*Problema 1*
Segundo o texto sobre a Portelinha, quando a primeira sede própria da Portela foi construída?
*Problema 2*
Dê seguimento ao texto sobre a Portelinha, começando logo depois da última frase.

*Texto de referência*
***

O crescente progresso das escolas de samba trouxe também a necessidade de um local fixo que fosse utilizado para os ensaios. Construída no fim da década de 50, a Portelinha foi a primeira sede própria da Portela. Muitos contribuíram para a realização do projeto. Do livro de ouro constam nomes como o do Ministro Edgard Romero. Natal contribuiu com grande parte dos recursos. Lino Manoel dos Reis doou para a escola o dinheiro de uma indenização pela perda dos dedos de uma mão.

A Portelinha foi uma grande conquista, mas a popularidade das escolas de samba crescia de tal forma que em pouco tempo a quadra tinha se tornado pequena, obrigando a Portela a ensaiar primeiro no Clube Imperial, em Madureira, e depois construir o Portelão, na época chamado "Academia do Samba Natalino José do Nascimento".

Abandonada, a Portelinha representava apenas uma etapa do crescimento da escola. Constituía-se, também, numa presença concreta da Portela em seu berço, onde as demais lembranças pereciam com os anos. A pequena quadra ficou esquecida até a escola ceder a administração do espaço para a Velha Guarda, que, sob a liderança do Sr. Armando Santos, transformou-a num centro de sociabilidade para nossos veteranos sambistas.

As placas na parede recordam as glórias passadas da Portela. O azul e o branco se alternam harmoniosamente, destacando-se as frases que exaltam a Portela e a importância da Velha Guarda.

***

*Dados apresentados*
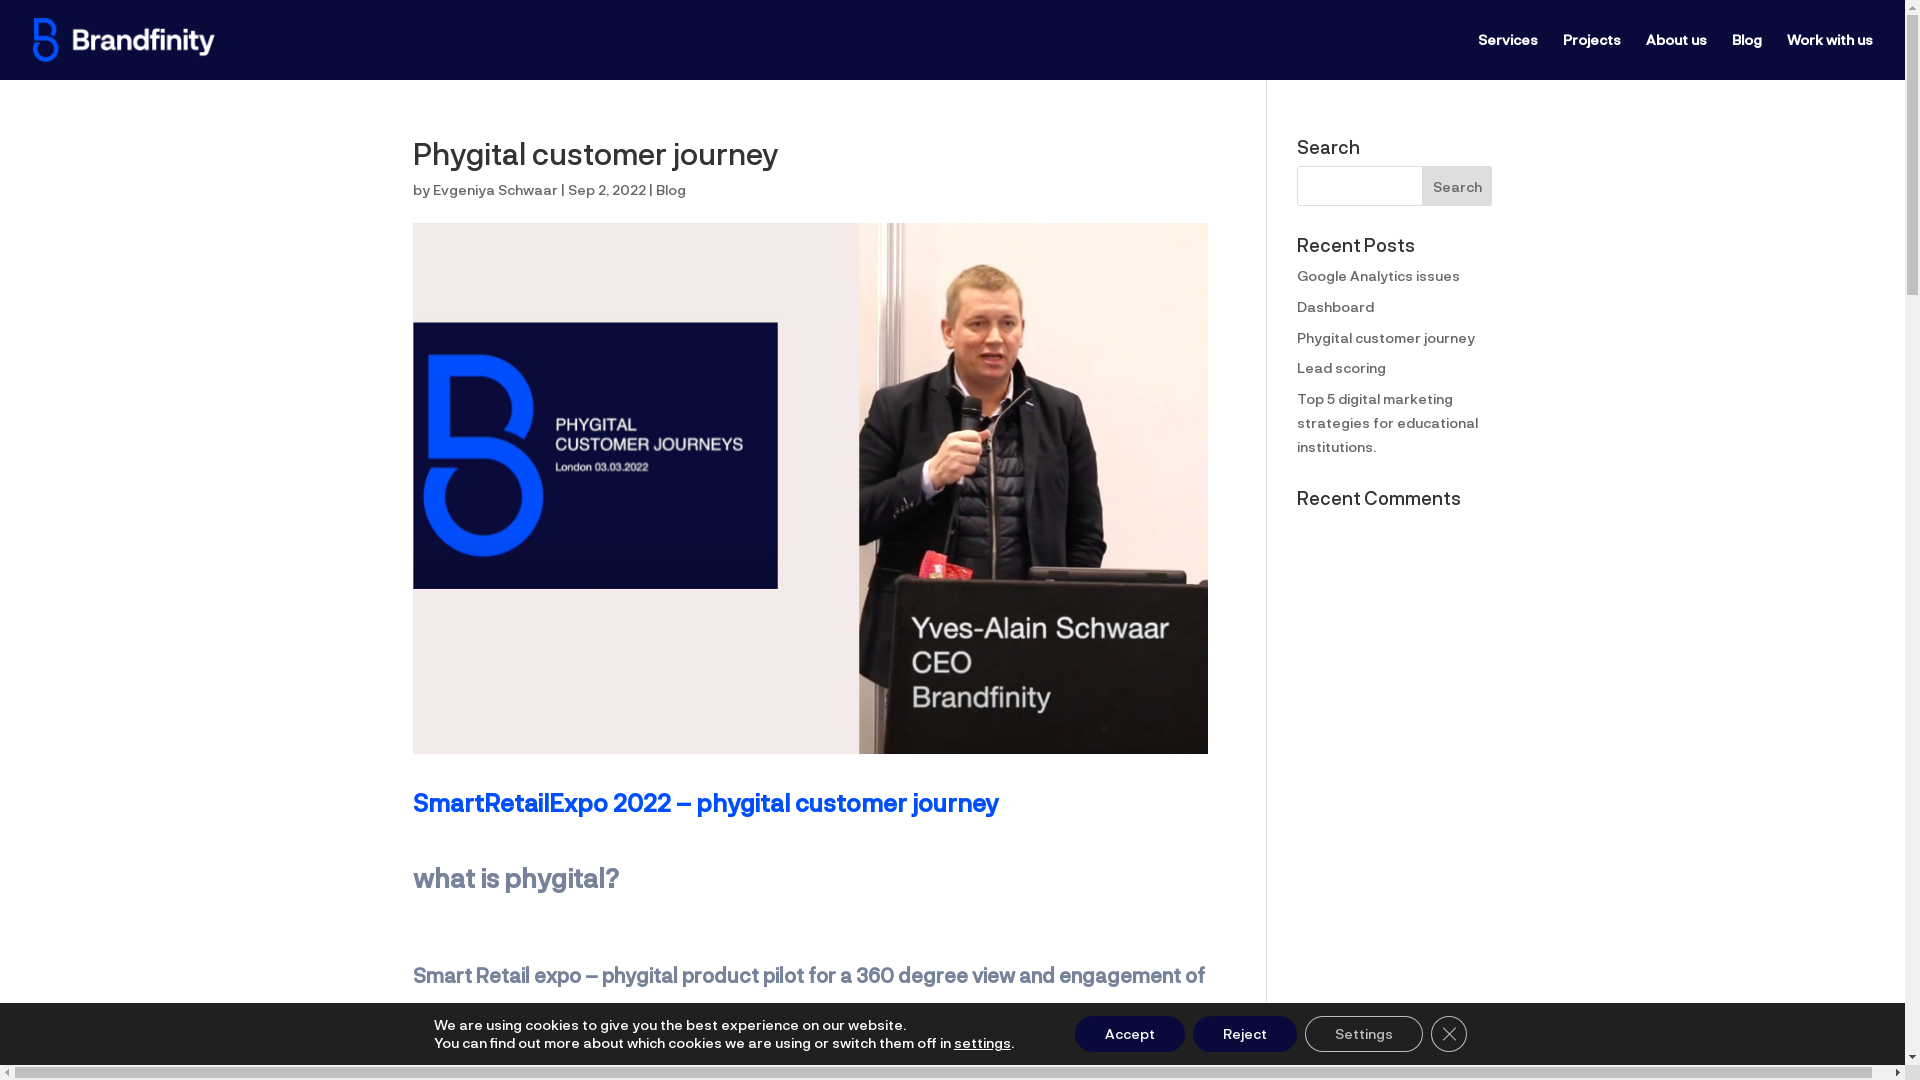 This screenshot has width=1920, height=1080. Describe the element at coordinates (1830, 56) in the screenshot. I see `Work with us` at that location.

***

*Resultado do exercício 1*
No fim da década de 50.

*Resultado do exercício 2*
A "mãe do Portelão", como diz uma frase do compositor Gil Coelho exposta na parede, é um local acolhedor e receptivo. O Palco Carlos Teixeira Martins fica ao lado da entrada. No fundo, o bar da velha guarda fica próximo à escada que permite acesso à "Rua Antônio Rufino", no segundo andar da construção, onde fica também a cozinha.

Sobre o já citado palco, os "velhas guardas" preservam valiosas lembranças do passado glorioso da Portela. Instrumentos antigos de bateria, alguns bastante diferentes dos atuais, como os tamborins quadrados, estão expostos ao lado dos chapéus de saudosos ritmistas. Quadros históricos, flâmulas e os troféus oferecidos à velha guarda ocupam a quase lotada estante de madeira. É a presença dos pioneiros e dos mais antigos nas histórias, nas atas e nas relíquias.

A palavra "saudade" só existe na língua portuguesa. Entrar na Portelinha, para quem viveu a Portela das décadas de 50 e 60, é sentir o significado deste termo. Para quem não conheceu a Portela desta época, o sentimento é de algo que nosso idioma simplesmente ignora. Saudade de algo que jamais foi vivido.

Autores: Fábio Pavão, Rogério Rodrigues e Lucia Pinto.

ENSINAMENTOS DO PROFESSOR

Organização, eis a palavra que conduz a Galeria da Velha Guarda da Portela. Aqui os ensinamentos de Paulo permanecem vivos. A imagem do mestre está exposta próxima ao palco, servindo de inspiração para os rumos do grupo.

Na distante década de 30, muitas escolas surgiam e desapareciam. Raras sobreviveram e se perpetuaram no carnaval carioca. Por que a Portela foi uma dessas poucas exceções? O que a escola tinha de especial para sobreviver e se tornar vencedora?

O acaso ou a sorte não podem ser evocados como resposta. Existia na Portela algo que a tornava forte, diferente das demais. A Portela tinha os ensinamentos de Paulo, tinha sua organização como modelo.

Paulo traçou não apenas o destino vitorioso de nossa agremiação, mas da própria trajetória das escolas de samba. Se a Portela é uma grande família, nossos fundadores são os parentes mais velhos. Seus ensinamentos são verdades que orientam as ações através dos anos, e assim as palavras do mestre chegaram até os nossos dias. Junto com Caetano e Antônio Rufino, Paulo Benjamim de Oliveira, o Paulo da Portela, fez os membros de sua comunidade aprender a importância da organização e da disciplina, bem como da cordialidade ao receber os visitantes.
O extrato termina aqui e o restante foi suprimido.